支配カーストがカタカナで書いてある本は初めてみた。ASVRを見たのでレッディの4文字に「そういうこと?」と解像度が広がる思い。(そしてカンマ…)


イザベル・サン=メザール著。
コロナ前だから2019年?下手したら2018年に買って積んでいた本だがRRRの副読本として引っ張り出して来たらビンゴ。大変良い本だった。インド映画見るようになったけど政治とか歴史とかいまいちわからんという方がざくっと知識を深めるには最適だと思う。冷静で客観的な考察が書名の通り地図とともに解説され、非常に分かりやすい。(いちおう州名と配置はざっくり頭に入っている人の感想ではあるが。)印象に残ったポイントを書いておく。

感想

・インドが実際に多様であること、その歴史的背景が簡潔ながらも情報量たっぷりに解説されている。
・歴史をみるとムスリムは確かに侵略者としてやってきたけれども、それをいうなら古代にはアーリア人も侵略者のはずであり、同じロジックで排斥対象になってしまう。あとにはアディヴァシしか残らないはず。歴史の厚みを考えると、ムスリム排斥は中国が清朝を侵略者と定義するような無茶を感じる。(辛亥革命の時代にはそういうこともあったようだけど、あの国民党や共産党をもってしてもそこまではむりだったということで結論は出ている気がする)
・アウラングセーブが反ムスリムキャンペーンで利用されているということ。

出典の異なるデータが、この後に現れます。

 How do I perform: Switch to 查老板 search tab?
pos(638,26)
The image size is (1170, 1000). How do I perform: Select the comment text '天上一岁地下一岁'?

実際ひどかったしなんだこいつと思ってしまうけど、悪かったのは治世であり行政であり、ムスリムだから悪というわけではないはず。感情的に流されないようにしなくては。
・1900年の飢饉で2000万人死んでいる。RRRの時代はここから20年しか経っていない。ヴェンカタパパは確実にこの時代を知っている。パーラクルティ村は税が払えなかった。英国は助けてくれなかった。傷跡はとてもとても深いはず。
・地方政党がローグサパーで2014年時点で46.5%もっている。存在感は日本のちまちました野党とは比べものにならない。2019年、いやここまできたら2024年の結果を反映した新版が待たれる。
・1980年代のBJP躍進の頃の支持理由は馬政権初期の台湾と似ている気がする。民進党は不正と求心力低下でだめになりかけていた…しかし民主主義を守りたいという人たちに支えられて今がある。さてインドはどうなる。
・アヨーディヤー事件で4000人近くが亡くなったのは2000年代の出来事。決して遠い昔のことではない。何もしなかったモディさんの対応は植民地時代の宗主国イギリスの態度といい勝負という気がしてしまう。
・インドは原油輸入国。資源には困りがちで、開発援助を外交手段にしている。でも産油国は大概ムスリム国家なんですが。自国のムスリムを迫害しておいて他国のムスリムには原油のために援助を送るというのはおかしな対応に思える。
・最大の投資先はインドネシア、あとブータン、アフガニスタン。ここまでしぶとく生き残ってきたブータンまじかっこいい。東日本大震災直後に国王が来日なさったのは偶然じゃなかったと確信した。あのタイミングなら注目され感謝されると分かっていたから。外交の天才かよ
・悪名高い出生前の性別による選別が今問題になっているのは、結果から見て中産階級。農村でも上流階級でもなく。持参金が問題になっているのも中産階級。上流階級はこういうことをするらしいので、我々もしようということ…と受け取った。これからのインドを担う人たちであり、悪習から目を覚ましてくれることを祈る。
・バングラデシュ難民はかつては比較的快く迎え入れられていたが、現在は迫害されている。ヒンディーでも迫害するというのはBJPの政策には理解できないところがある。しかし日本の入管行政の惨状と比較して、難民条約を批准していないのに大量の難民を受け入れてきたインドには頭が下がる。(一応調べたけどまだ批准していないっぽい。)
・インド陸軍は中国に次いで世界第2位の規模を誇る。どうかこの2国が肉弾戦をやる事態になりませんように…。
・ドラヴィダはサンスクリット語で南インドの意味。語族からして違うんだなあという感慨。

日本…

同書に挟まれていたチラシに「地図で見る日本ハンドブック」があったのでぜひ読んでみたいと思ったが、このノリで考察される日本、ちょっと怖いなと思ってしまった。現代日本いろいろいけてない。しかし、だからこそ読むべき本という気がしている。